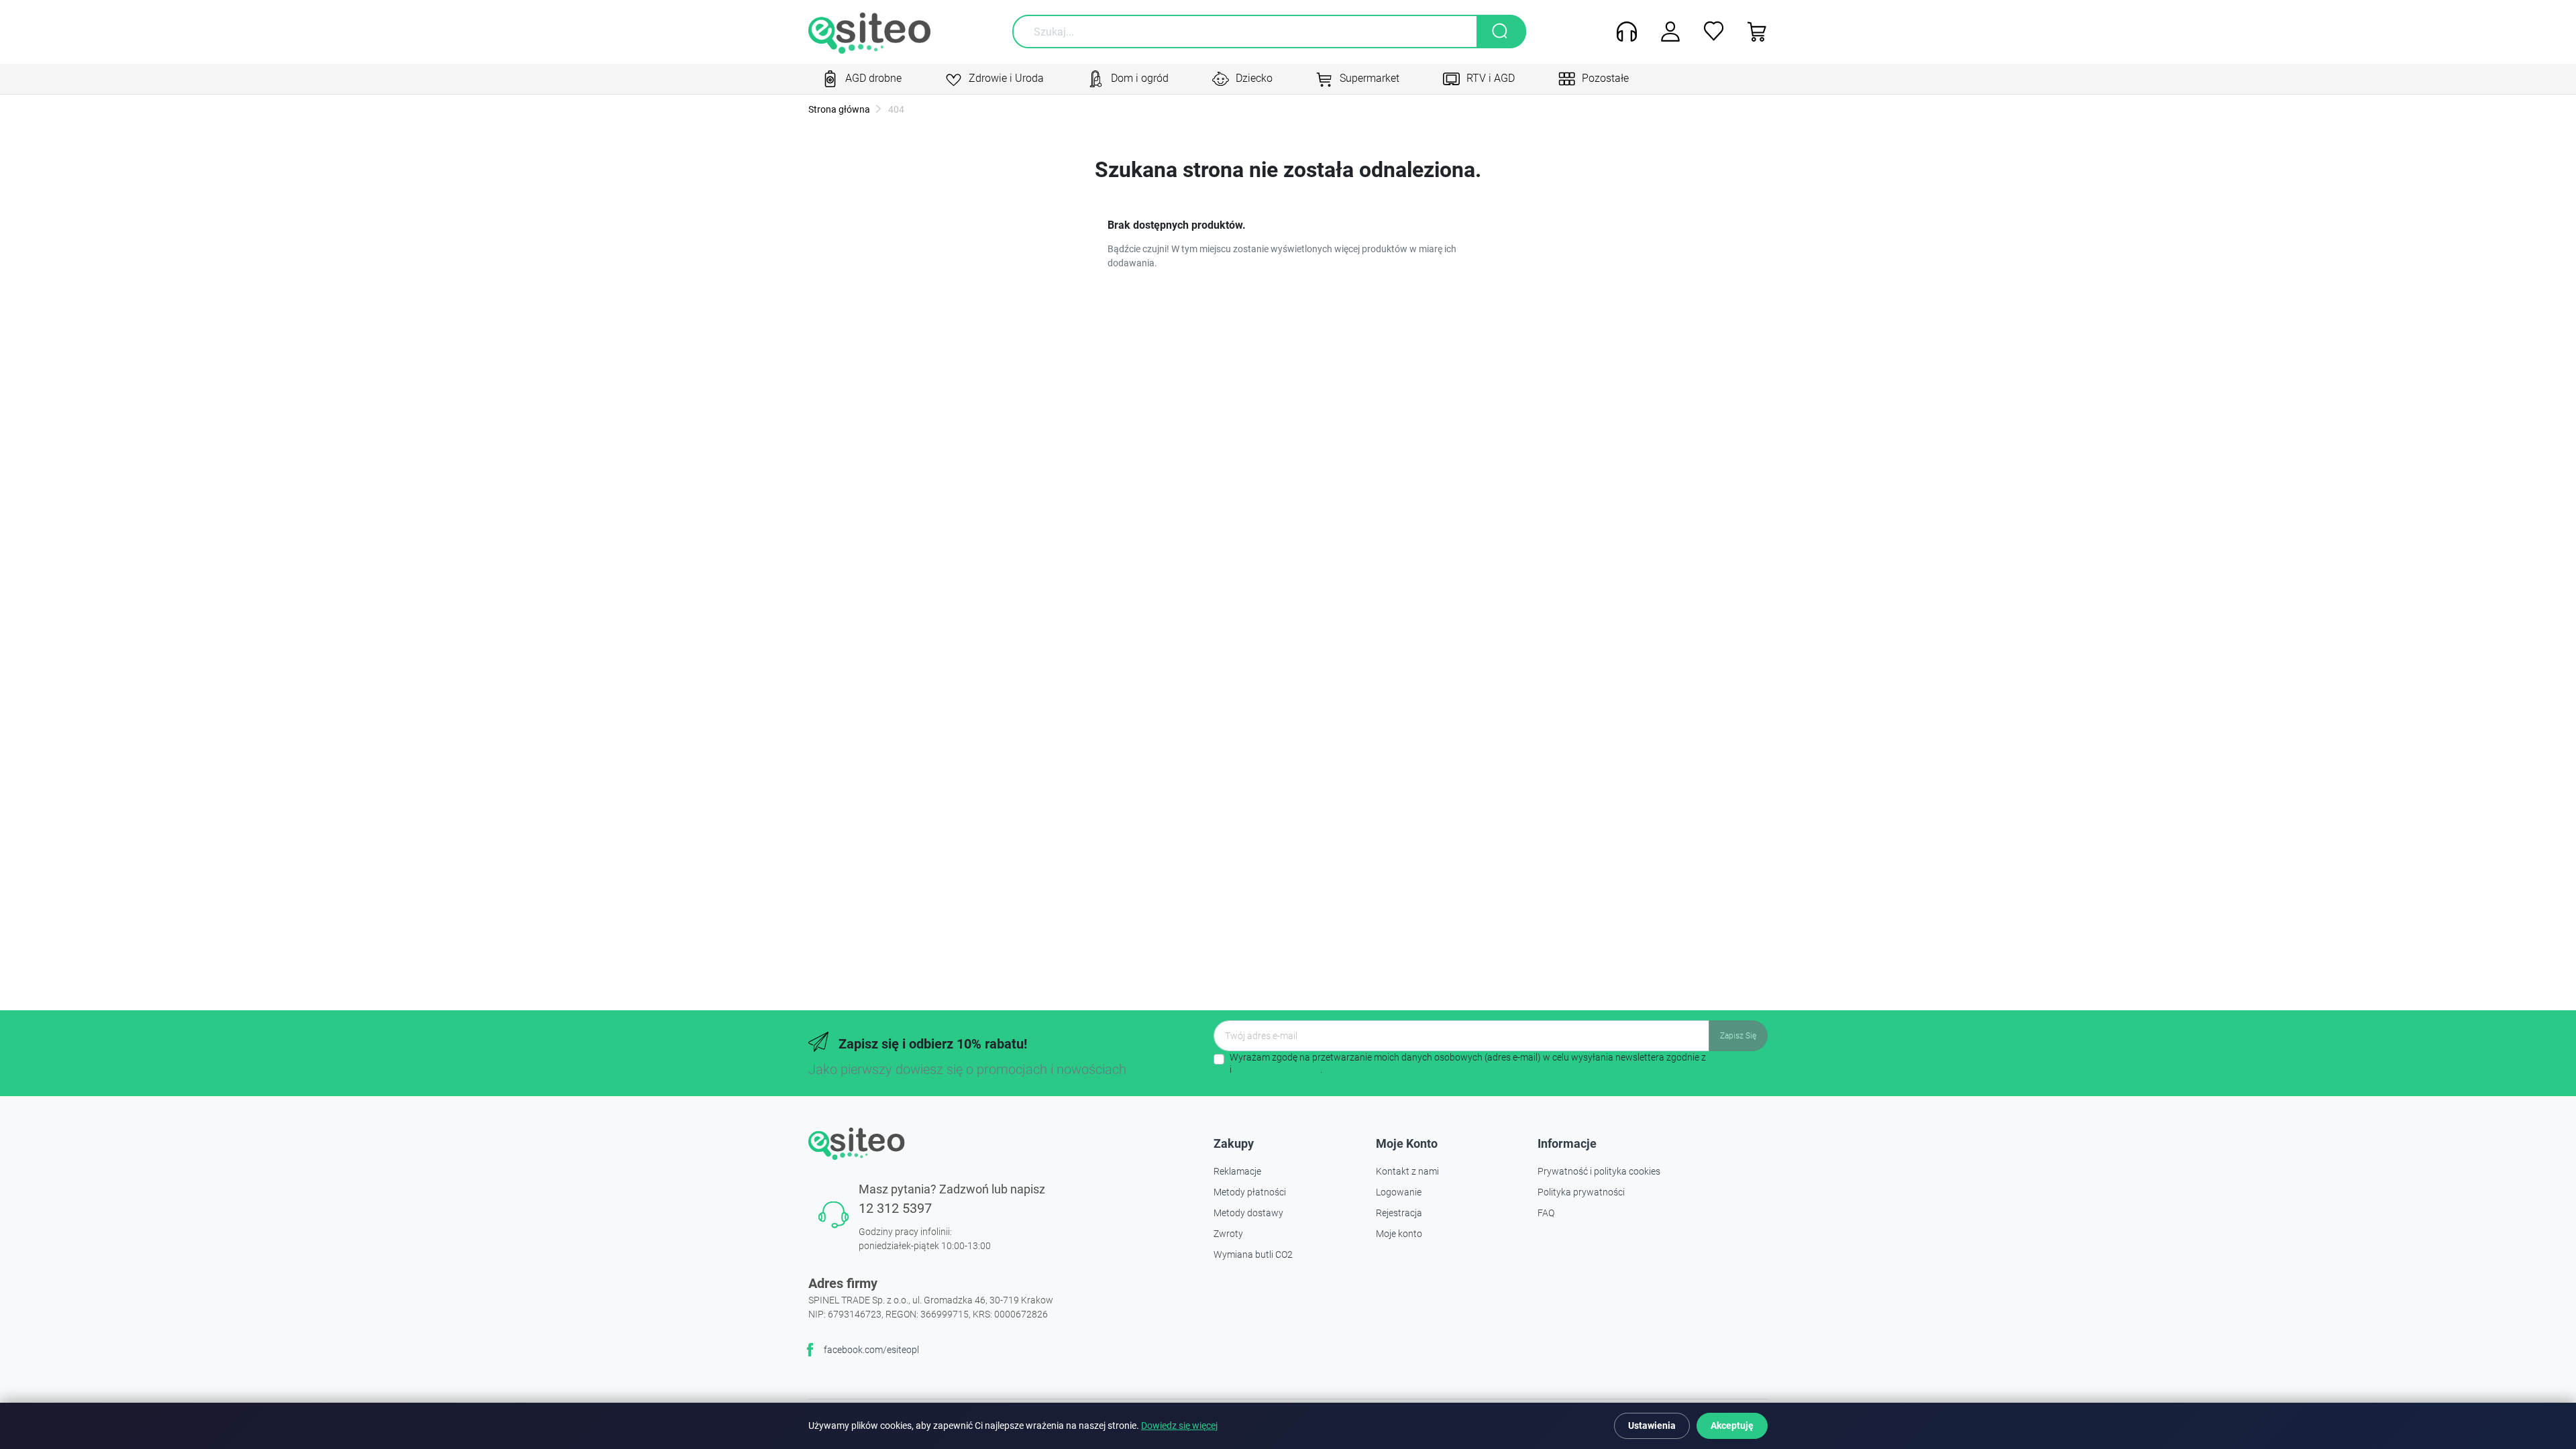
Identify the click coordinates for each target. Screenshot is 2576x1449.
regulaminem (1735, 1057)
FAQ (1546, 1213)
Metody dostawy (1248, 1213)
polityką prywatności (1277, 1069)
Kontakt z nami (1407, 1171)
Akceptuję (1732, 1425)
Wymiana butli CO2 (1253, 1254)
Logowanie (1398, 1192)
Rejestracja (1399, 1213)
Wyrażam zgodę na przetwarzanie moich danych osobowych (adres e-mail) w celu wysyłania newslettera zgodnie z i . (1496, 1063)
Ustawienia (1652, 1425)
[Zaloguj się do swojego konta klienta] (1665, 31)
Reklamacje (1237, 1171)
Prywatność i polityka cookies (1599, 1171)
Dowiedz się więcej (1179, 1426)
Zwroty (1228, 1233)
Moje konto (1399, 1233)
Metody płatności (1250, 1192)
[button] (1752, 31)
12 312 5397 (895, 1208)
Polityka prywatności (1581, 1192)
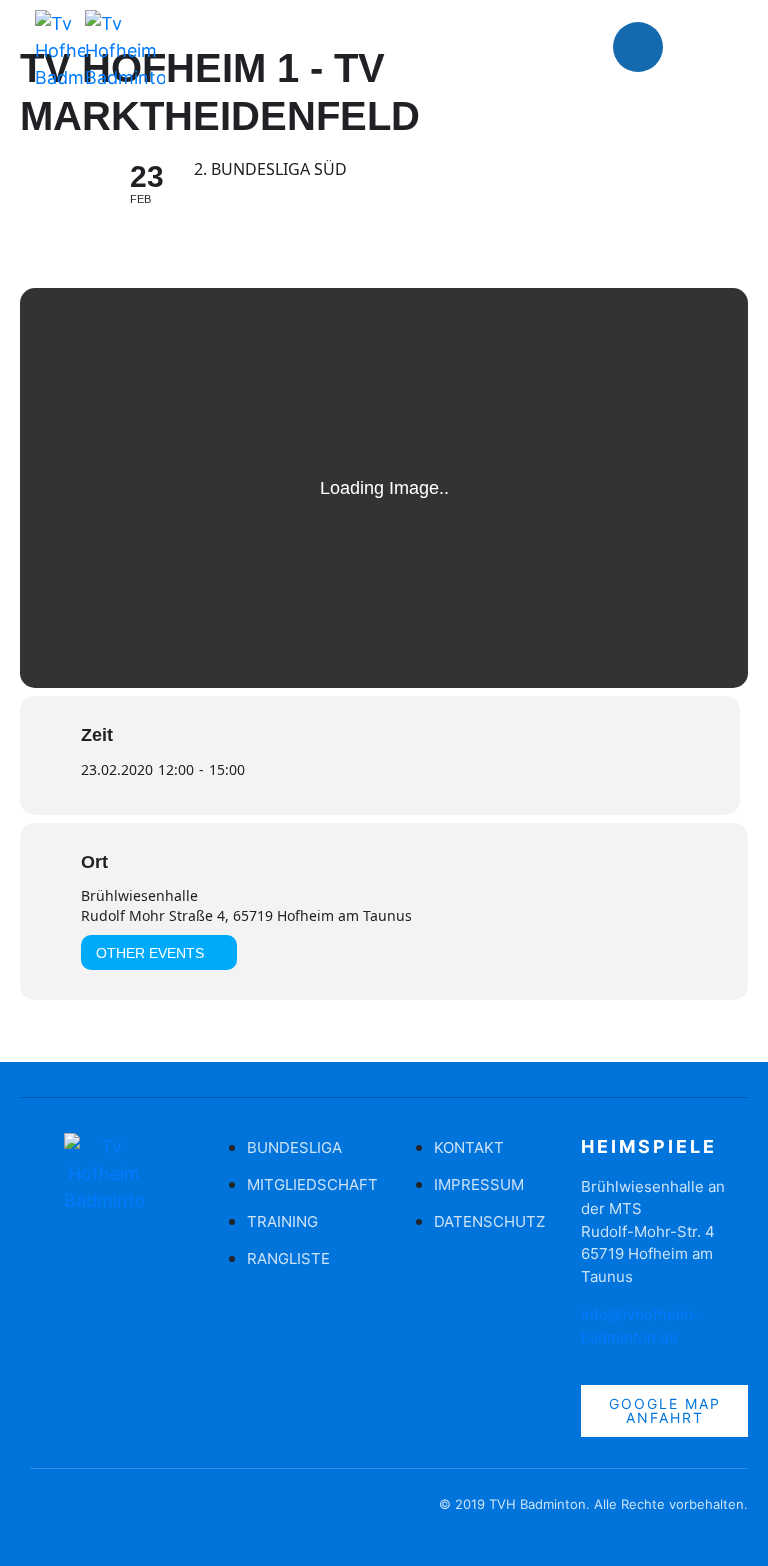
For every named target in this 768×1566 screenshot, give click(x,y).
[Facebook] (638, 47)
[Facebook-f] (45, 1514)
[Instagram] (698, 47)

-------

- The task:
Drop the pictures and reproduce the rest of the data above exactly.

- Result of the task:
Identify the click coordinates for each target. Screenshot is 2576x1449.
regulaminem (1735, 1057)
FAQ (1546, 1213)
Metody dostawy (1248, 1213)
polityką prywatności (1277, 1069)
Kontakt z nami (1407, 1171)
Akceptuję (1732, 1425)
Wymiana butli CO2 (1253, 1254)
Logowanie (1398, 1192)
Rejestracja (1399, 1213)
Wyrażam zgodę na przetwarzanie moich danych osobowych (adres e-mail) w celu wysyłania newslettera zgodnie z i . (1496, 1063)
Ustawienia (1652, 1425)
[Zaloguj się do swojego konta klienta] (1665, 31)
Reklamacje (1237, 1171)
Prywatność i polityka cookies (1599, 1171)
Dowiedz się więcej (1179, 1426)
Zwroty (1228, 1233)
Moje konto (1399, 1233)
Metody płatności (1250, 1192)
[button] (1752, 31)
12 312 5397 (895, 1208)
Polityka prywatności (1581, 1192)
For every named target in this 768×1566 screenshot, give click(x,y).
[Facebook] (638, 47)
[Facebook-f] (45, 1514)
[Instagram] (698, 47)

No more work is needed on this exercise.